▸ Activity: Copy verbatim the material from its first line to the line that holds "Con tu Snapchat (51, 459)", including that line.

▸ Entries shown:
-------

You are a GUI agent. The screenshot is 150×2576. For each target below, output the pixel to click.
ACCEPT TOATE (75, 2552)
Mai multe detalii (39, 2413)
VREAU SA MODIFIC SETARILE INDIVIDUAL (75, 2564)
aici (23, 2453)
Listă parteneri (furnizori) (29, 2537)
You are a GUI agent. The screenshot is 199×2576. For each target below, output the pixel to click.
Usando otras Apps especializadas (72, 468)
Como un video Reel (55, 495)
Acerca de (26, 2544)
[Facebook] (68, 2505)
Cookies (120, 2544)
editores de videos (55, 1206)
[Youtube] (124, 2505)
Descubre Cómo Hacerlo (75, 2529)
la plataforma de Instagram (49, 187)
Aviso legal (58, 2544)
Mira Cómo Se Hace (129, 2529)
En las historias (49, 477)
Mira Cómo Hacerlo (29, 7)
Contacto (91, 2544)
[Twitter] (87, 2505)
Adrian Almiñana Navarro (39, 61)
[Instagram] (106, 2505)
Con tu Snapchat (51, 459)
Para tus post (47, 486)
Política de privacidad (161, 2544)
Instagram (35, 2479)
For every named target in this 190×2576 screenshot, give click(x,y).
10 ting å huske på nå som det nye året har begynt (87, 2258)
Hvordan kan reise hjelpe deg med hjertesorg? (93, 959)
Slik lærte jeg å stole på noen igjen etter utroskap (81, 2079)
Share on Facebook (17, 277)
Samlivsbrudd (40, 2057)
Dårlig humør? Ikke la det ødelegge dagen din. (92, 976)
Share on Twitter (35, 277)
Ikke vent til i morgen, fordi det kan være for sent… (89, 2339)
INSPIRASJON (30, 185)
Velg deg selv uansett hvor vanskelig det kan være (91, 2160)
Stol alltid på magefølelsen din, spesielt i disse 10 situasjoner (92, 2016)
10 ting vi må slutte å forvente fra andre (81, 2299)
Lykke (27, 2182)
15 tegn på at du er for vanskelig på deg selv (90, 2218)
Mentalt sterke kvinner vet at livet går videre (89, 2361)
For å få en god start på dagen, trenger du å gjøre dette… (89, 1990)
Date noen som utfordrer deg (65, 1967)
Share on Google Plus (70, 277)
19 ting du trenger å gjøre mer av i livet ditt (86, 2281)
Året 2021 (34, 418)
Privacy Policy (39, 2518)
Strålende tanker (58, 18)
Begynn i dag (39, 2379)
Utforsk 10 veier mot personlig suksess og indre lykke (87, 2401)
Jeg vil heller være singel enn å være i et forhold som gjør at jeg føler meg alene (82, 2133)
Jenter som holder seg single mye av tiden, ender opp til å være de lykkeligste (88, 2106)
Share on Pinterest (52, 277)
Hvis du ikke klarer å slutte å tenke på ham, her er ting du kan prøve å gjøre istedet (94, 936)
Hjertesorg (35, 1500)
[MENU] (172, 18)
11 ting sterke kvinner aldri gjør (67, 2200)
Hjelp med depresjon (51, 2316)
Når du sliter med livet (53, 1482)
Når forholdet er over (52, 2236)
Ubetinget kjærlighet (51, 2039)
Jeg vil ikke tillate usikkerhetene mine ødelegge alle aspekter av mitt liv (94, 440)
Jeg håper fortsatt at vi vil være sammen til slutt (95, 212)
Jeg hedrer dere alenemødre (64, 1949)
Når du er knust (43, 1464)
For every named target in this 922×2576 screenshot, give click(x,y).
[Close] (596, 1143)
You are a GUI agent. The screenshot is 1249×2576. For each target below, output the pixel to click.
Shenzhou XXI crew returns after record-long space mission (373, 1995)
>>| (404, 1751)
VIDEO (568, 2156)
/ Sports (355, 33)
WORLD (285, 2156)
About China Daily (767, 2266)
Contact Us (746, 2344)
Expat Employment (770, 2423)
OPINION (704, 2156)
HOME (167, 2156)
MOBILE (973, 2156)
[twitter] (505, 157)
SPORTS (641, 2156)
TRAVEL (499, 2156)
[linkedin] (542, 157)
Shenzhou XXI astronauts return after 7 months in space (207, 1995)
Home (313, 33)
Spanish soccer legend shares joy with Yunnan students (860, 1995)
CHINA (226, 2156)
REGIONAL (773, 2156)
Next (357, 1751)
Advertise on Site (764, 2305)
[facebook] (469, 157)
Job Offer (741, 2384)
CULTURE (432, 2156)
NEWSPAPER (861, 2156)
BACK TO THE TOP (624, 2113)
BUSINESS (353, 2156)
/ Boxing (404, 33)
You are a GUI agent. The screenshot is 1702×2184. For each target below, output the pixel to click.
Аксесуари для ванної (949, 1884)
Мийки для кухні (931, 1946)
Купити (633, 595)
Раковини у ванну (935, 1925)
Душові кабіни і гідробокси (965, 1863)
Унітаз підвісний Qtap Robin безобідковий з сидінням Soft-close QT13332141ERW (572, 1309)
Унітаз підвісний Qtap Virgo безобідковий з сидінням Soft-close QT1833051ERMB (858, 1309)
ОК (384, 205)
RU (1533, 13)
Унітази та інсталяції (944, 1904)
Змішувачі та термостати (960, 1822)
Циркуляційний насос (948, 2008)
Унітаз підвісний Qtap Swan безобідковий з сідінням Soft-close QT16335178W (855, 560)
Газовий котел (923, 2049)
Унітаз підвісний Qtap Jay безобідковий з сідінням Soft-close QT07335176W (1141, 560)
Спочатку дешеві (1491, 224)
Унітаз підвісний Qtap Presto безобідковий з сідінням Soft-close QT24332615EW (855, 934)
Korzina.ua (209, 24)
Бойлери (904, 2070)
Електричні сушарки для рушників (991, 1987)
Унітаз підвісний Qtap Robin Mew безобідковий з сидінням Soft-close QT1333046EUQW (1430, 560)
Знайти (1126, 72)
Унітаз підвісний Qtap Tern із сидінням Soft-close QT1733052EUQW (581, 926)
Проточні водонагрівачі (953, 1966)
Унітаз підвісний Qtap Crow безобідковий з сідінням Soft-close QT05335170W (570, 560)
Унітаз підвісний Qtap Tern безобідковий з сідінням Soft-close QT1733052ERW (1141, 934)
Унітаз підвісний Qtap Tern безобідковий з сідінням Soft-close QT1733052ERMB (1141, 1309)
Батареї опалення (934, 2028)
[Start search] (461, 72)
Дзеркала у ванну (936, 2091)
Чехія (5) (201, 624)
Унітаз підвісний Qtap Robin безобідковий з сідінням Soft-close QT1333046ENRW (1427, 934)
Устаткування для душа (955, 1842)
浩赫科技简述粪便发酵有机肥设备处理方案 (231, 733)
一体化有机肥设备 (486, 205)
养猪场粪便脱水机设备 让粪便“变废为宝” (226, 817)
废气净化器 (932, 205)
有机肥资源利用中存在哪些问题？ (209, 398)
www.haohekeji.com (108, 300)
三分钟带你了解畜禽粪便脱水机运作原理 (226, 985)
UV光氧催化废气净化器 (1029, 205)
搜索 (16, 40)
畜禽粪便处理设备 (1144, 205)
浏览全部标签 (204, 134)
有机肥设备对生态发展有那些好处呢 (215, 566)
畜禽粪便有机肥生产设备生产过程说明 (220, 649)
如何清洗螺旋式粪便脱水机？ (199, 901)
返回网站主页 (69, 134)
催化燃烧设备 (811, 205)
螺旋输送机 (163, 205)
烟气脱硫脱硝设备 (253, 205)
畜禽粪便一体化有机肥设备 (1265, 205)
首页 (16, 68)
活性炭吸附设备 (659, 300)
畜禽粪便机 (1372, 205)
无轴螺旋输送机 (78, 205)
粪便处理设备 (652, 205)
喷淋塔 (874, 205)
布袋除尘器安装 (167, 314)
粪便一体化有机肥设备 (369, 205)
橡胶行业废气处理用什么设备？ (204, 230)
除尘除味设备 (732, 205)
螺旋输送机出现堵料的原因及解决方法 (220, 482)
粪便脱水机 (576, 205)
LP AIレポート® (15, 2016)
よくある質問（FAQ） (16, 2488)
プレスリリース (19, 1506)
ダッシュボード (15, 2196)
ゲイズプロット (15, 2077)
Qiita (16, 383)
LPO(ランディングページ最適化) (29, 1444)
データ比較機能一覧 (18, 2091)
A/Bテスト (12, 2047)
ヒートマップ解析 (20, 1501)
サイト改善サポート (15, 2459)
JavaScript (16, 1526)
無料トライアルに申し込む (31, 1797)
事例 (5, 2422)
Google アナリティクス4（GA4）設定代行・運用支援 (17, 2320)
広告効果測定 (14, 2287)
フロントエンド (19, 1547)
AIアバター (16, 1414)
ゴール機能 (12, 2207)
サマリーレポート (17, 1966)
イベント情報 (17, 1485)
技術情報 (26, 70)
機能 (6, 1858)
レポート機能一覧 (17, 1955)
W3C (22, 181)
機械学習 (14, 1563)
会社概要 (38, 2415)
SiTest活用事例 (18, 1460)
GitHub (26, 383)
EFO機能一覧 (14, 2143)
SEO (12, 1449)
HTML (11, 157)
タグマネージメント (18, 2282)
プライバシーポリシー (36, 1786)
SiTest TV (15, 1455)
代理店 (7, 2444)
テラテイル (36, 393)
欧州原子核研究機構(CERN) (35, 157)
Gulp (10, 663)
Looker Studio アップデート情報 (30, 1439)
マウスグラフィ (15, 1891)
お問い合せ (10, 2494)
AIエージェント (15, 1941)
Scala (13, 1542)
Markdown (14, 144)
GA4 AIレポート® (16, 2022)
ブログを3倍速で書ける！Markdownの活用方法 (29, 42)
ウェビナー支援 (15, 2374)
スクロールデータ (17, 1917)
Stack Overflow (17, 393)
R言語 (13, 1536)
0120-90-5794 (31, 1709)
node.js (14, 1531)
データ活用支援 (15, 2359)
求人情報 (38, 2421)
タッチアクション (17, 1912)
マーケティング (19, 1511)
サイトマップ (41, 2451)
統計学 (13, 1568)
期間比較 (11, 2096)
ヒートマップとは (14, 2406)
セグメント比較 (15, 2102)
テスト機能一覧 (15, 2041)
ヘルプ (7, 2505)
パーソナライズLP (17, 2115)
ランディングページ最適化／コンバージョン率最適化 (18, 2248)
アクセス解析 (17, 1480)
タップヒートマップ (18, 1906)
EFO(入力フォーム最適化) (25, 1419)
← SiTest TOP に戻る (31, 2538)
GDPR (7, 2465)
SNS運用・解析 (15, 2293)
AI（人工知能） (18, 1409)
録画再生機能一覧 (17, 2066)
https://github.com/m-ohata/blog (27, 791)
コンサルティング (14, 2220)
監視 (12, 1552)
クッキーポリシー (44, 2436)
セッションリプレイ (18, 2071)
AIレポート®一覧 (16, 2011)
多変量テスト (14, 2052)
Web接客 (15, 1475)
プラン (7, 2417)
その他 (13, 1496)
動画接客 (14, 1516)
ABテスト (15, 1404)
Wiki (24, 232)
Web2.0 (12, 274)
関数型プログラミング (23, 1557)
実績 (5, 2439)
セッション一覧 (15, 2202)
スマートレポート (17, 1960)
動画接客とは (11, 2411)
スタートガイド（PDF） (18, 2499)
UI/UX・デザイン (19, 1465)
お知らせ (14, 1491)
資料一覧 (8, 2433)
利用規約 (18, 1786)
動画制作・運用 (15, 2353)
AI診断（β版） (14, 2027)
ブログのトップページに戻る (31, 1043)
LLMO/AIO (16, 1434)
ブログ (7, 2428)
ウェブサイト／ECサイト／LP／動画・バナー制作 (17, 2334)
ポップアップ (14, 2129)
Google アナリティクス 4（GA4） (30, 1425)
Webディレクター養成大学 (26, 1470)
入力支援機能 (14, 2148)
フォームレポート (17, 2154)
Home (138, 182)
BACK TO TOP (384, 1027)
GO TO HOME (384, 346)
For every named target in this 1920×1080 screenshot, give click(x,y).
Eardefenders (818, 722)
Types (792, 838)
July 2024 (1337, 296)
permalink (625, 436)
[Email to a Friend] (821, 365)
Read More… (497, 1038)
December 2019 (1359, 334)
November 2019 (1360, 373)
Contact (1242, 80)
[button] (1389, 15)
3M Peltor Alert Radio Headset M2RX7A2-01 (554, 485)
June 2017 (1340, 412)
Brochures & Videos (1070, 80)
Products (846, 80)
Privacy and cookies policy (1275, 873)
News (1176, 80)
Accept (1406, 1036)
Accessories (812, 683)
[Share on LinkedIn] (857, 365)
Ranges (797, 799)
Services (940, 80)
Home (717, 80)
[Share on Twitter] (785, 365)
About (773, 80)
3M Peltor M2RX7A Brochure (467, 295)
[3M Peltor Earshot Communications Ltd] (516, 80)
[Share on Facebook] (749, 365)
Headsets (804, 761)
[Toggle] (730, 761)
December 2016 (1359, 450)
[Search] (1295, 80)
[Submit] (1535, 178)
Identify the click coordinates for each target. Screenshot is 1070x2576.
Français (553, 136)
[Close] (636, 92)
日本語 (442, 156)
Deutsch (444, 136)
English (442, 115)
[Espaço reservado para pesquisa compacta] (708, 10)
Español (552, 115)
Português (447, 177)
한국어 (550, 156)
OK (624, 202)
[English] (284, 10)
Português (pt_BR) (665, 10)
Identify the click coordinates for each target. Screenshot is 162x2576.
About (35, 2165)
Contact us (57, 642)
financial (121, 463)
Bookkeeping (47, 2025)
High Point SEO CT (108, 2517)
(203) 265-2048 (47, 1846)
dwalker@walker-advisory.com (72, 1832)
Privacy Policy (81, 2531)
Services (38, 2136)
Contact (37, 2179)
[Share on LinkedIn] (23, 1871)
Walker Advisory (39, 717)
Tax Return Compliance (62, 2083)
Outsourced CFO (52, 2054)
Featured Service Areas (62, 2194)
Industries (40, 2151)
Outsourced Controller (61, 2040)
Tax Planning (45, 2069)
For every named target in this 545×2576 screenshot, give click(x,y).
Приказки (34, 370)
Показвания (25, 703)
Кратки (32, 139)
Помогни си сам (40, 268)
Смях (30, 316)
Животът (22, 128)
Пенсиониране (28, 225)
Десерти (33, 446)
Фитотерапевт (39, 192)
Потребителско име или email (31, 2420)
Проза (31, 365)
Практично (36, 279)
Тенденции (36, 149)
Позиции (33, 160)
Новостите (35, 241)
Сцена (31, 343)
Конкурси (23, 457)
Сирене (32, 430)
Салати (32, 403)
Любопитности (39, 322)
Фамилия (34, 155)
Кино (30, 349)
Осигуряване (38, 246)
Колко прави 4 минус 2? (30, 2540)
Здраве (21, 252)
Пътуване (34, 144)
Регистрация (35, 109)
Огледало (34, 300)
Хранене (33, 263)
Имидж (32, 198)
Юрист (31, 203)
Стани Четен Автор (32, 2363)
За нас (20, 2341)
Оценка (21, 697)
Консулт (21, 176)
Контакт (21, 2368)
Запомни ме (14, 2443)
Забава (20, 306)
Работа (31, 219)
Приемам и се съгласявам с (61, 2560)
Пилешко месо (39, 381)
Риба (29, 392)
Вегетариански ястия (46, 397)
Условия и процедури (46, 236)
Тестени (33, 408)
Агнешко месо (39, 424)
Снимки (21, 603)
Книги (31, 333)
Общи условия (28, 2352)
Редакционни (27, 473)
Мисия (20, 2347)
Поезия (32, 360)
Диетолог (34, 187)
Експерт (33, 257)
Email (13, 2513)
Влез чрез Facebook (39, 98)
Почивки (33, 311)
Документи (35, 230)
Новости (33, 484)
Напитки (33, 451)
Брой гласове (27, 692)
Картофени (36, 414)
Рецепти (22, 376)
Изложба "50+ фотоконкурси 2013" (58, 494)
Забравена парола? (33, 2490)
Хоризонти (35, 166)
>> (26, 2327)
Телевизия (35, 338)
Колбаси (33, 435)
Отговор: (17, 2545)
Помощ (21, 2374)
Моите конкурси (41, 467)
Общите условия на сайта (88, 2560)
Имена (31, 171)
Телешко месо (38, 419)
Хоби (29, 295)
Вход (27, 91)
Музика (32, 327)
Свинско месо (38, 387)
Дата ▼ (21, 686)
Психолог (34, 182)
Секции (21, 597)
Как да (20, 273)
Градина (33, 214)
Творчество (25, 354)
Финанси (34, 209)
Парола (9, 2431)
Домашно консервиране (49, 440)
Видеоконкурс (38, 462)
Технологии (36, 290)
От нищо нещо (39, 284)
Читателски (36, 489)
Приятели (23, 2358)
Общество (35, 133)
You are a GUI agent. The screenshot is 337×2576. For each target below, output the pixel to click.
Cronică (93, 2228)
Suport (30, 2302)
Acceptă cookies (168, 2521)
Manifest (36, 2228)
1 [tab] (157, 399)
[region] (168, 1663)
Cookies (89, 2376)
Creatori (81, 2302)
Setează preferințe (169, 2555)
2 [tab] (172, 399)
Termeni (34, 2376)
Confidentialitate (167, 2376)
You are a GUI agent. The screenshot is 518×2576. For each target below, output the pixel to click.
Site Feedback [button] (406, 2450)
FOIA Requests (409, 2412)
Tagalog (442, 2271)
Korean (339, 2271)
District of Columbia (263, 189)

-------

▸ Your solution:
You are a GUI agent. The screenshot is 150×2576. For each target below, output the pixel to click.
ACCEPT TOATE (75, 2552)
Mai multe detalii (39, 2413)
VREAU SA MODIFIC SETARILE INDIVIDUAL (75, 2564)
aici (23, 2453)
Listă parteneri (furnizori) (29, 2537)
You are a GUI agent. The screenshot is 199×2576. For each target below, output the pixel to click.
Usando otras Apps especializadas (72, 468)
Como un video Reel (55, 495)
Acerca de (26, 2544)
[Facebook] (68, 2505)
Cookies (120, 2544)
editores de videos (55, 1206)
[Youtube] (124, 2505)
Descubre Cómo Hacerlo (75, 2529)
la plataforma de Instagram (49, 187)
Aviso legal (58, 2544)
Mira Cómo Se Hace (129, 2529)
En las historias (49, 477)
Mira Cómo Hacerlo (29, 7)
Contacto (91, 2544)
[Twitter] (87, 2505)
Adrian Almiñana Navarro (39, 61)
[Instagram] (106, 2505)
Con tu Snapchat (51, 459)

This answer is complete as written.